The program crashes whenever Delete() fires.

bool RemoveNode(int key)
{
    if (IsEmpty())
        return false;
    Node* r = Find(key,root);
    if (r==nullptr)
        return false;
    return Remove(r);
}
bool Remove (Node* &r)
{
    if (r->left==nullptr && r->right ==nullptr)
    {
        delete r;
        r=nullptr;
        return true;
    }
    if (r->left==nullptr)
    {
        Node* temp = r->right;
        delete r;
        r=nullptr;
        r=temp;
        return true;
    }
    if (r->right==nullptr)
    {
        Node* temp = r->left;
        delete r;
        r=nullptr;
        r=temp;
        return true;
    }
    Node* Max = FindMax(r->left);
    r->data = Max->data;
    Remove(Max);

    return true;
}
Node* FindMax(Node* r)
{
    if(r->right==nullptr)
        return r;
    return FindMax(r->right);
}
Node* Find(int key, Node* &r)
{
    if (r==nullptr)
        return nullptr;

    if (r->data==key)
        return r;

    if (key < r->data)
        return Find(key,r->left);
    else
        return Find(key,r->right);
}

Clearly, your Remove() function is intended to modify the pointer to the node, independent on where it is located: instead of passing in the raw pointer, you are passing in a reference to the pointer. This way, you could update the tree's root pointer, the left or right as a component of the next. As long as you pass it in the correct reference, I think the code should work.

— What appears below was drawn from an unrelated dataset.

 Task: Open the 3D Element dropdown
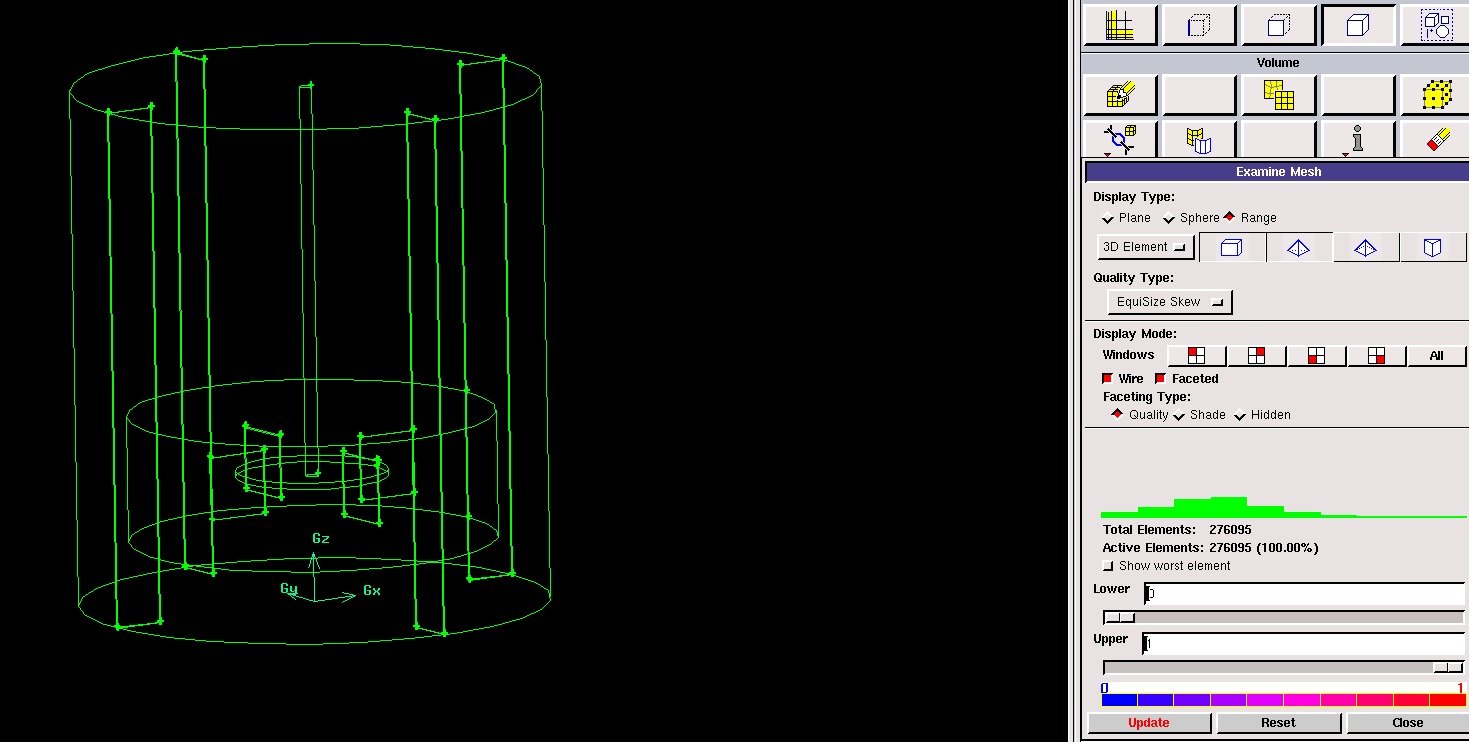(1145, 247)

The variable r is actually modified in Remove() which is a local variable defined in RemoveNode() : the result of Find() is a pointer, not a reference to the relevant pointer. However, you need to modify the pointer in your tree structure pointing to the node, not an arbitrary local variable.

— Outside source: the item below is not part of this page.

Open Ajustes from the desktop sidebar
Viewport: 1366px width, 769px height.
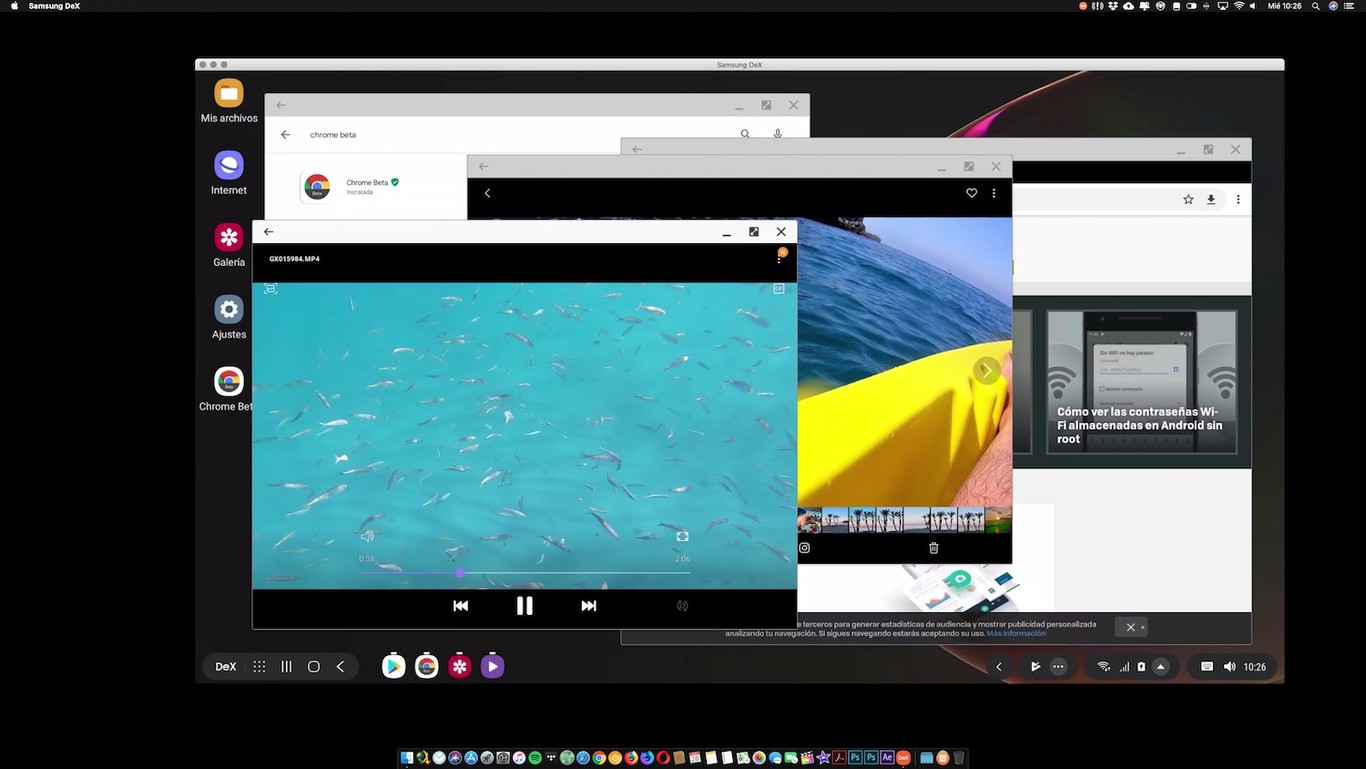point(229,310)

The fix would be the use a special version of Find()' which correctly returns a reference to the pointer rather than the pointer itself. Your recursive Find()' which correctly returns a reference to the pointer rather than the pointer itself. Your recursive Find() would be up to the task if it returned a Node*& rather than a Node*`. Since your tree doesn't seem to be balanced and stack space is relatively limited, I'd rather use a non-recursive function. Instead of returning a reference to a pointer it would maintain a pointer to a pointer to the current node instead of a pointer to the node:

Node** InternFind(int key) {
    Node** n = &this->root;
    while (*n && (*n)->key != key) {
        n = &(key < (*n)->key? (*n)->left: (*n)->right);
    }
    return n;
}

The code is untested and probably not quite right. Once you got the pointer to the pinter, however, you can just update it without dealing with where the came from:

Node** r = InternFind(key);
if (*r) {
    Remove(*r);
    return true;
}
else {
    return false;
}

Although I don't know what "if Delete() fires" means, I'd assume you have a problem with duplicate uses of delete p for the same pointer p . The code probably goes wrong long before that accessing stale nodes.